Introduction: Hepatitis C virus (HCV) infection has been associated with a large spectrum of glomerular lesions in both native and transplanted kidneys. The most common HCV-associated renal disease is type I membranoproliferative glomerulonephritis usually, but not invariably, in the context of type II mixed cryoglobulinemia (MC). HCV infection is also the major cause of MC, a systemic vasculitis characterized by involvement of small and, less frequently, medium-sized vessels. Conflicting data exist on the treatment of HCV-associated glomerular disease.
Areas covered: This review examines the drugs used for management of HCV-related kidney disease and discusses current and new strategies. All literature concerning treatment of HCV-associated kidney disease has been retrieved by electronic (Medline) and manual searches.

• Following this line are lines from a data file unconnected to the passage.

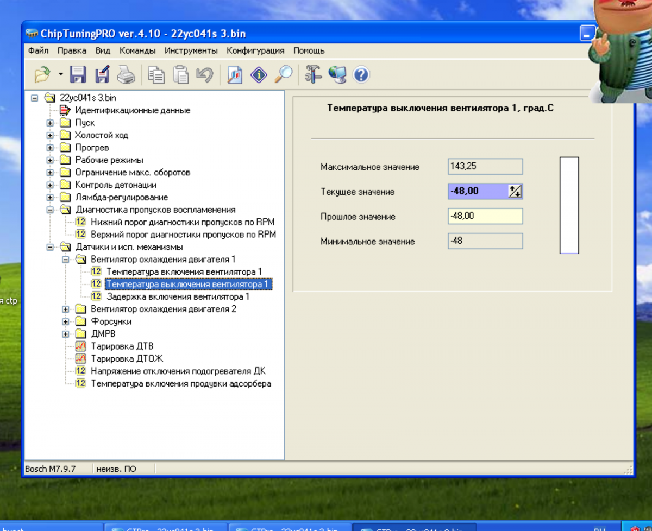This screenshot has width=652, height=531.
Task: Click the Save As icon with pen
Action: pyautogui.click(x=102, y=74)

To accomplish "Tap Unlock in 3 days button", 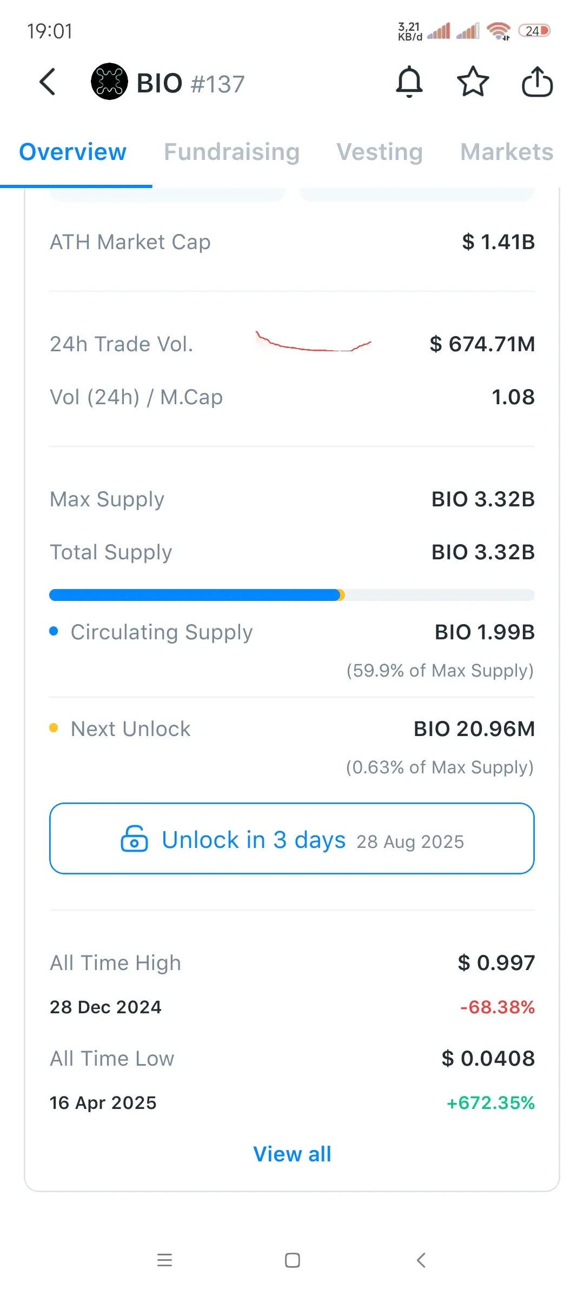I will [292, 838].
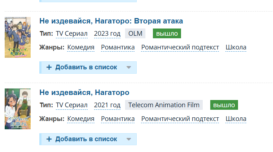Filter by 2021 год

[107, 105]
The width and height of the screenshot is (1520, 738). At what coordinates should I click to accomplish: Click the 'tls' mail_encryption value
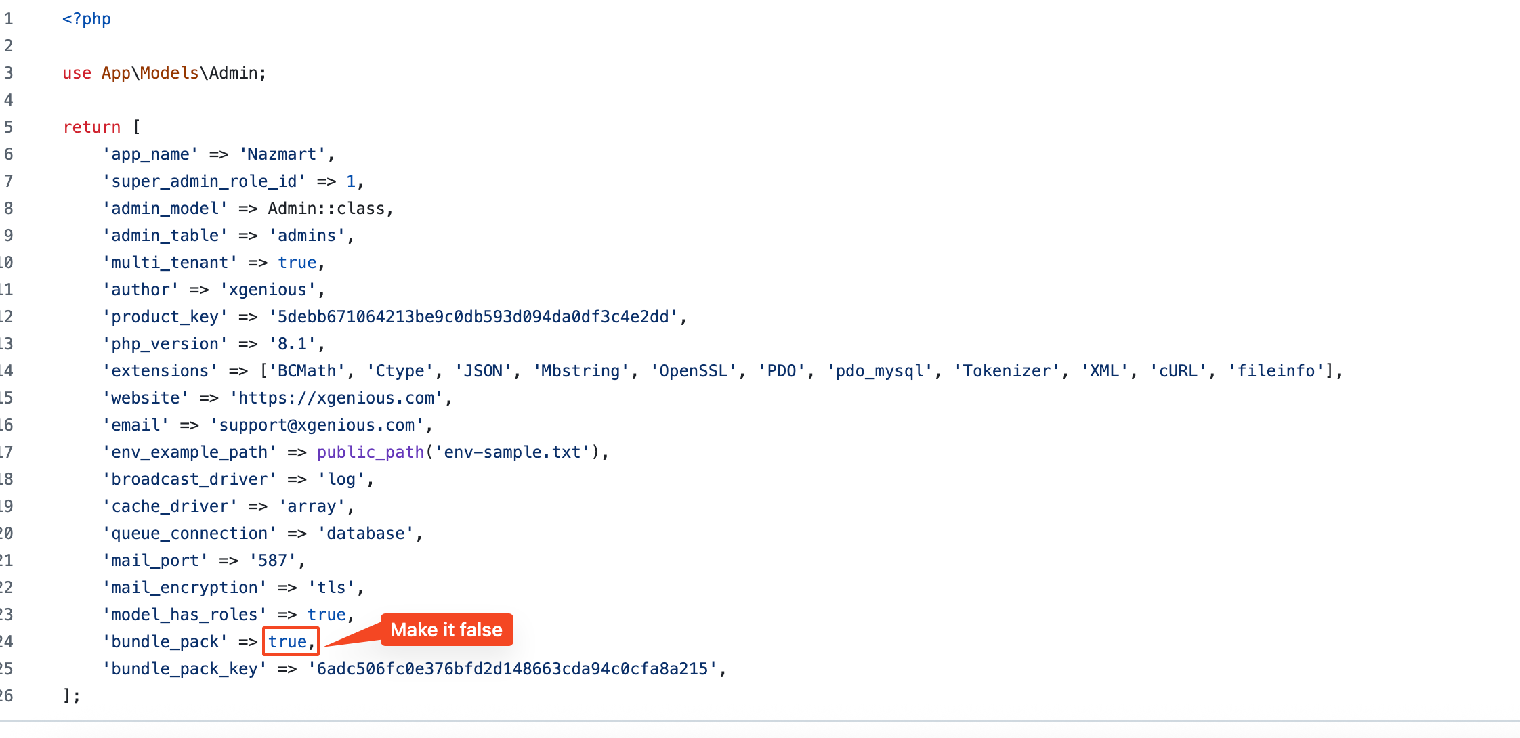(332, 588)
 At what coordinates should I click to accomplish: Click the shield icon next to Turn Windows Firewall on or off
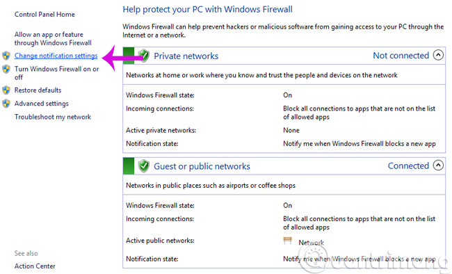pos(6,69)
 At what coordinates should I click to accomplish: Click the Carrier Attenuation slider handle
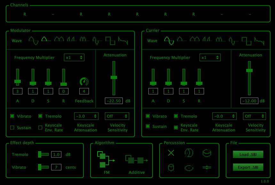249,70
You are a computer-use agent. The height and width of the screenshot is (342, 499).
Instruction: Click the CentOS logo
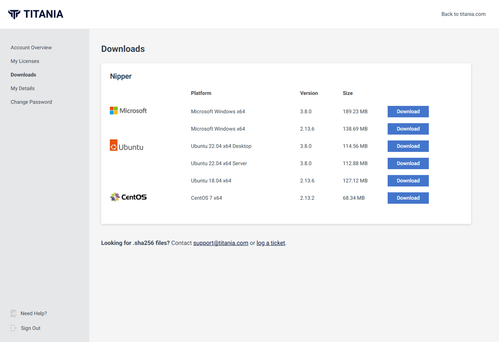128,197
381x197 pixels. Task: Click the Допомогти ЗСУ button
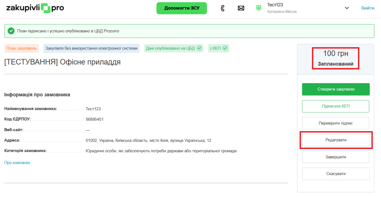[182, 8]
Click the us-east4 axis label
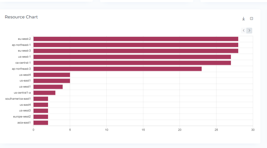 [x=25, y=105]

Expert opinion: Various approaches have been recommended for the treatment of HCV-related glomerular disease, including immunosuppressive therapy (corticosteroids, cytotoxic agents and mAbs) and antiviral therapy. These regimens should be considered according to the level or proteinuria and kidney failure. Immunosuppressive agents are recommended in patients with nephrotic syndrome and/or rapidly progressive kidney failure. Antiviral treatment based on IFN and/or ribavirin or triple antiviral therapy (PEGylated-IFN/ribavirin/telaprevir or boceprevir) has been adopted in patients with moderate proteinuria and slow loss of kidney failure; however, the number of patients enrolled was small. Some patients with HCV-related cryoglobulinemic glomerulonephritis have been treated with rituximab but some issues about its role remain to be clarified. The antiviral treatment of HCV-related glomerular disease is expected to improve in the near future with new agents provided with greater efficacy and safety. However, the affordability of these drugs remains a pivotal issue, particularly in low-income countries.
Keywords: chronic kidney disease; glomerulonephritis; hepatitis C virus; interferon; ribavirin.